Farmácias perdem sete cêntimos por medicamento comparticipado

João Carlos Santos

Cada vez que um utente vai à farmácia aviar uma receita com copagamento pelo Serviço Nacional de Saúde, o prestador tem prejuízo, indica um estudo da Universidade de Aveiro. O diagnóstico é alarmante porque os fármacos comparticipados representam 72% das vendas totais do sector

As farmácias portuguesas têm prejuízo quando atendem utentes com receituário comparticipado pelo Serviço Nacional de Saúde. Por cada embalagem dispensada, os prestadores perdem cerca de sete cêntimos. A transação negativa é relevante, pois 72% das vendas totais das farmácias são relativas a fármacos com copagamento do Estado.
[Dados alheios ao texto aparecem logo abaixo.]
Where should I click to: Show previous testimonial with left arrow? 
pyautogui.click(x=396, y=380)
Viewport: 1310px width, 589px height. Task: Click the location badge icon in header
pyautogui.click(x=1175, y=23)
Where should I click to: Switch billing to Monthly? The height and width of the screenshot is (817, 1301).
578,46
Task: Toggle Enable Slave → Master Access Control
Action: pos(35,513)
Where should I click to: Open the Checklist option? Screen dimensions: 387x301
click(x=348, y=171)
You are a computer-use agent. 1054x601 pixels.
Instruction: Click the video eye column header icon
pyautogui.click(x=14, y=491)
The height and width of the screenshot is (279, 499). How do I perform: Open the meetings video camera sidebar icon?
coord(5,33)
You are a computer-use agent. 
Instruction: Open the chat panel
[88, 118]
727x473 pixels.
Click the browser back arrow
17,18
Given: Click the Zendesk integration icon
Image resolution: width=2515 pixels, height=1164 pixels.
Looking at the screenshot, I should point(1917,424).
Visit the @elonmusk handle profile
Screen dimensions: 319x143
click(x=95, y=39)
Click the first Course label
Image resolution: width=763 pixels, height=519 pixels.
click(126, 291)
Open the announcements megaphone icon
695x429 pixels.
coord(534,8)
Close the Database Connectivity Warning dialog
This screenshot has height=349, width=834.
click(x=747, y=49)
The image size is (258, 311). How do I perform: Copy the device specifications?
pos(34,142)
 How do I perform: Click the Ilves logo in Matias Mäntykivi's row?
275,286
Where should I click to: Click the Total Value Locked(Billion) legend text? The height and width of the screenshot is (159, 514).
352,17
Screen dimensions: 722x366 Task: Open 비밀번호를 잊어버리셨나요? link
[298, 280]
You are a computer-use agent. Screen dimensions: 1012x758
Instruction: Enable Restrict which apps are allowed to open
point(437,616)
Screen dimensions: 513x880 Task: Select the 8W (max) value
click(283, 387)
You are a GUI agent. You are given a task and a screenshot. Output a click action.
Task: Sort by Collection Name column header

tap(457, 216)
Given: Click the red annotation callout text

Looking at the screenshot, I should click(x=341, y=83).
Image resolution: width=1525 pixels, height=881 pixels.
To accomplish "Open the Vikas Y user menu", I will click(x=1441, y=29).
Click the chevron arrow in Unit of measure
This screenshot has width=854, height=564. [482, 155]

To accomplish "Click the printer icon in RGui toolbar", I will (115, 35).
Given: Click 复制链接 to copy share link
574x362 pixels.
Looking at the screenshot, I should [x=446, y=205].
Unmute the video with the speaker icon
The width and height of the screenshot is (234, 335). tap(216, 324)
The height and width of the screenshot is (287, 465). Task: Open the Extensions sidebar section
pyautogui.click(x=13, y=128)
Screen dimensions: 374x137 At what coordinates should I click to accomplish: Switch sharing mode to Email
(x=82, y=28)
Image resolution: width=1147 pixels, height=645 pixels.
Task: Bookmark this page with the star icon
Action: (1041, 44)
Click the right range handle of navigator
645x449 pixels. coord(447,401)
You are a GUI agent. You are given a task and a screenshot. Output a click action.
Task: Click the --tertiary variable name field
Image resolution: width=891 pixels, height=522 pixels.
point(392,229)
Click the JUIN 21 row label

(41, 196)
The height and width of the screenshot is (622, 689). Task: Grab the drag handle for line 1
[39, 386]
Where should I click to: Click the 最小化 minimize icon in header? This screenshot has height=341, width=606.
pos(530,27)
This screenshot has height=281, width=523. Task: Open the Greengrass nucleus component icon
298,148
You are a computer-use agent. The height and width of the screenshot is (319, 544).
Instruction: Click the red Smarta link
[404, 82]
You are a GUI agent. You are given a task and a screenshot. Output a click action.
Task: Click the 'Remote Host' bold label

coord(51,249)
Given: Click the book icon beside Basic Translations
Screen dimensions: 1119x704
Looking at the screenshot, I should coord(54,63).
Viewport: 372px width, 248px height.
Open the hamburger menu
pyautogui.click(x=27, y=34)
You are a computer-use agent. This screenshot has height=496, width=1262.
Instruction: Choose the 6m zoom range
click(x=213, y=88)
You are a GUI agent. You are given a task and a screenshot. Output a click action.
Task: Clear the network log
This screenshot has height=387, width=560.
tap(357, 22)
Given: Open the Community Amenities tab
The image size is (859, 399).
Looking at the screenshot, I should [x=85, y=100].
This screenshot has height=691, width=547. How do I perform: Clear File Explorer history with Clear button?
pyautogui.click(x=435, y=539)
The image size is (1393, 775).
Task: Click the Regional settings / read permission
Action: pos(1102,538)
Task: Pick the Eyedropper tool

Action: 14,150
A conclusão faz parte do estudo “Sustentabilidade da Dispensa de Medicamentos em Portugal”, da Universidade de Aveiro em colaboração com a sociedade de revisores oficiais de contas Oliveira, Reis & Associados, e tem por base uma amostra de 1470 farmácias, em 2015 e 2016. "Durante este período de análise, o resultado líquido da farmácia média teve resultados negativos. Em 2015 foi de -3434 euros e agravou-se para -3836 euros em 2016."

63% das farmácias com prognóstico reservado

Segundo os autores, o cenário terá tido ligeiras melhoras durante o exercício do ano passado. "As projeções para 2017 indiciam uma ligeira recuperação, com o prejuízo estimado em -1757 euros, ainda assim insuficiente para reverter a situação económica do sector", alertam. Contas feitas, estão neste grupo 63% das farmácias da rede nacional.

"Os medicamentos comparticipados representam 72% das vendas totais das farmácias" e "os preços e as margens sofreram cortes no valor de 286 milhões de euros até 2016", é explicado. Segundo a Associação Nacional das Farmácias, o número de prestadores "em situação de insolvência ou penhora não pára de aumentar". Dados do MOPE do Centro de Estudos e Inovação em Saúde (CEFAR) indicam que são 22,8% os estabelecimentos nesta situação.

Também segundo o CEFAR, em cinco anos e oito meses, o número de insolvências aumentou 260,7% (mais 159 farmácias) e as penhoras 147,2% (mais 265 farmácias). No total, mais de 424 farmácias do que em 2012. E já em agosto deste ano, "19 distritos do país tinham mais de 10% das suas farmácias com ações de insolvência e penhora".